多数派と同じことをすれば、基本的に矢面に立たずに済み、再起不能なまでに自己肯定感を損傷するような最悪の事態になりにくいです。
(素朴な自己肯定感は、多数に承認されると大きく上がり、多数に否定されると大きく下がる傾向があるからです。ただし、素朴な自己肯定感は、正しい自己肯定の方法とは違うので、意識して、整えていくべきではあります)
多数派の波長に寄せる機能が付いていない子は、どうなるでしょう。
集団からこぼれ、「自分で考えなさい!」と言われやすく、さらにその度に(例えば宇宙の起源から自分で考えなくてはならない気がして、脳のキャパシティを超え、一見したところ)ボーッとしてしまい、更なる叱責を受けます。

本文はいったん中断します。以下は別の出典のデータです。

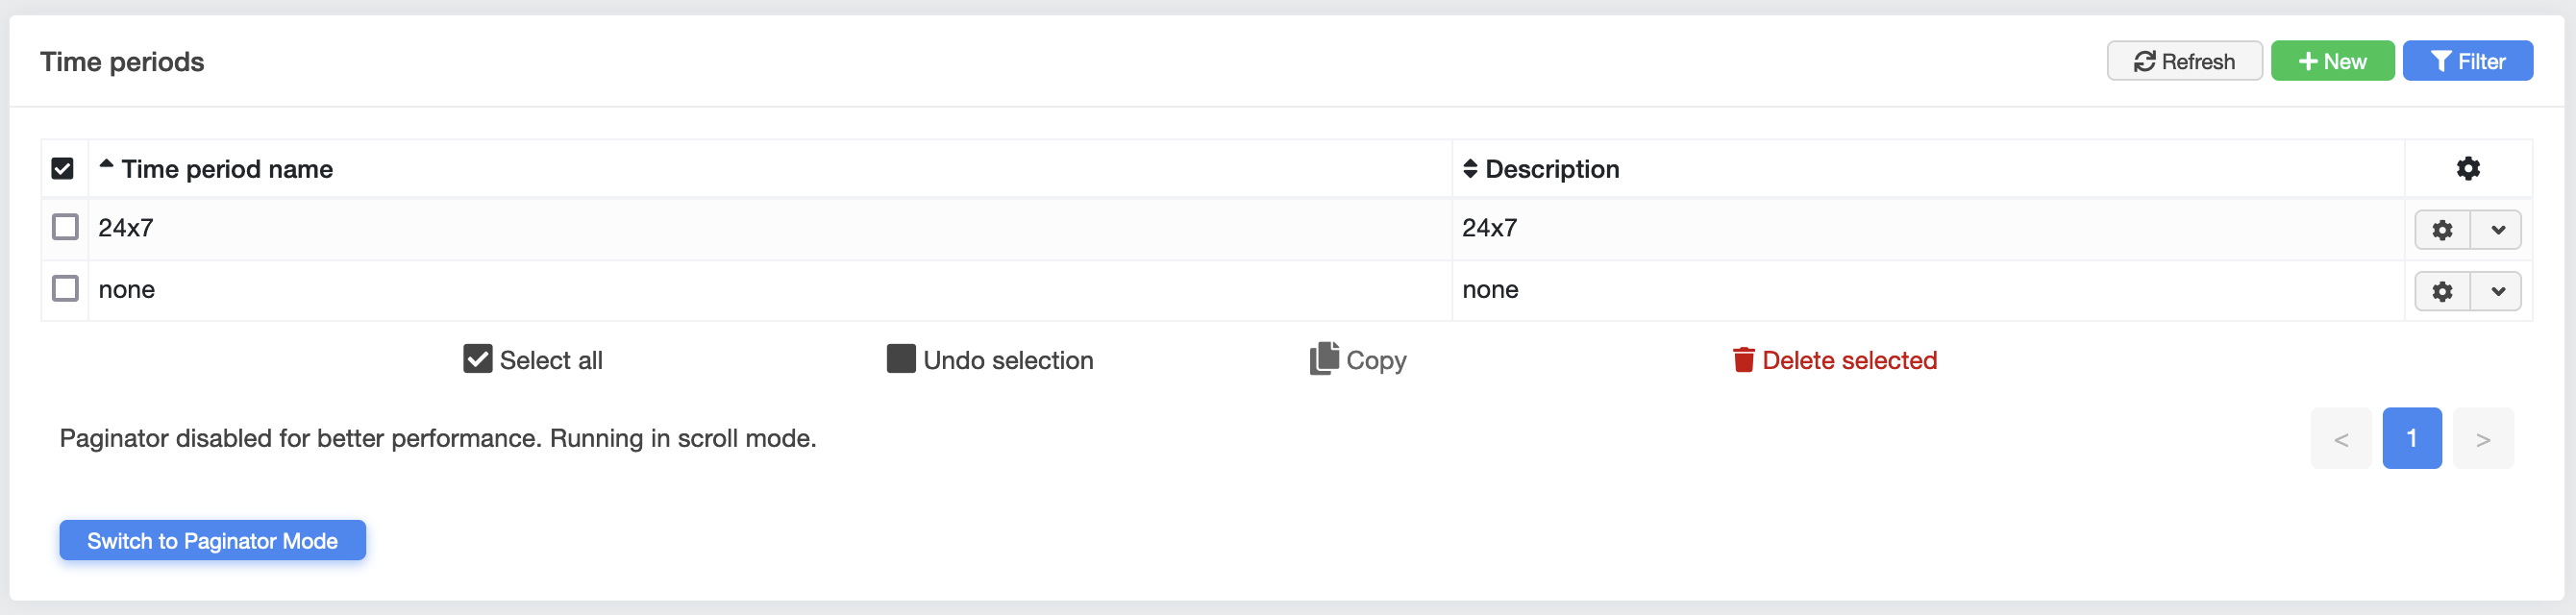
Task: Sort by Description using the sort arrows
Action: click(1470, 169)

そして叱られている今なにをすべきか、ということに注目しようという脳の働きが妨げられ、ますます混乱します。
リーダー変更、マイナールールの変更は、一体全体何が起こったのかわからないけれどもただ積み上げてきた価値観ががらがらと音を立てて崩れていくような不安を感じることがあります。

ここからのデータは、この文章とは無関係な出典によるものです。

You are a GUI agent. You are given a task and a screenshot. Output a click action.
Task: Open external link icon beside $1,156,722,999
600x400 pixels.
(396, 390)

当研究所で、価値観についてどう説明するのか、わかってもらうにはどうしたらよいのかを、ここで個々のケースについて具体的にお伝えすることはできませんが、一例を綴ります。
レゴブロックのイメージが通じるお子さんでした。
・ひとりひとりが価値観を積み上げ作り上げるものであるということ
・うまく積む方法は、たくさんの価値観に触れる前はわからないので、経験豊富な保護者と共に過ごせる子ども時代から、価値観のベースを作っておくとよいということ
・崩れることもあるが、なぜ崩れたのか考えて、崩れにくいように、崩されにくいように、また積めばよいこと
・他者に崩されるということもある。それは、積み方、場所、時期などが、最適でなかったという可能性もある。巨大化してから崩壊するよりは、早めに脆弱性を指摘してもらえてよかったと考えることもできること。
・他者の価値観を尊重しますという体で近付くと、価値観の門が開かれることがあり、そうすると考え方を詳しく知るチャンスができること。(仲の良い友達、恋人、親族など)

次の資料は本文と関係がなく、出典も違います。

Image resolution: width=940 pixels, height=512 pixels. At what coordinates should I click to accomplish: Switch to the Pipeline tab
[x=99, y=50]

・本も、筆者の価値観を知ることができるが、同じ筆者や同じような作品に偏ってしまうと、価値感の多様性を感じにくくなってしまうので、バランスに気を付けること。
・社会では、それぞれの価値観は別途保ちつつ、リーダーのもと集まって、協力して、組織の価値観を作ること。そのときはリーダーの設計図に則り、自由表現を控えること。
学校ではその練習をしていること。
このケースでは、このような話を、自分の変わった感覚を尊重してくれる大人と、ゆったりとした気分で話す機会を持ったことで、学校で「価値感を踏みにじられる恐怖」に起因するストレスが軽減し、多動や注意欠陥が収まりました。また、長期的には認知の歪みが緩和されています。
その子、ご家庭によって、どう説明すれば腑に落ちるのか、どう導くことをよしとするのかが異なります。是非、社会比較や「当たり前」にとらわれずに、お子さん本人に過不足ないサポートをしてあげてください。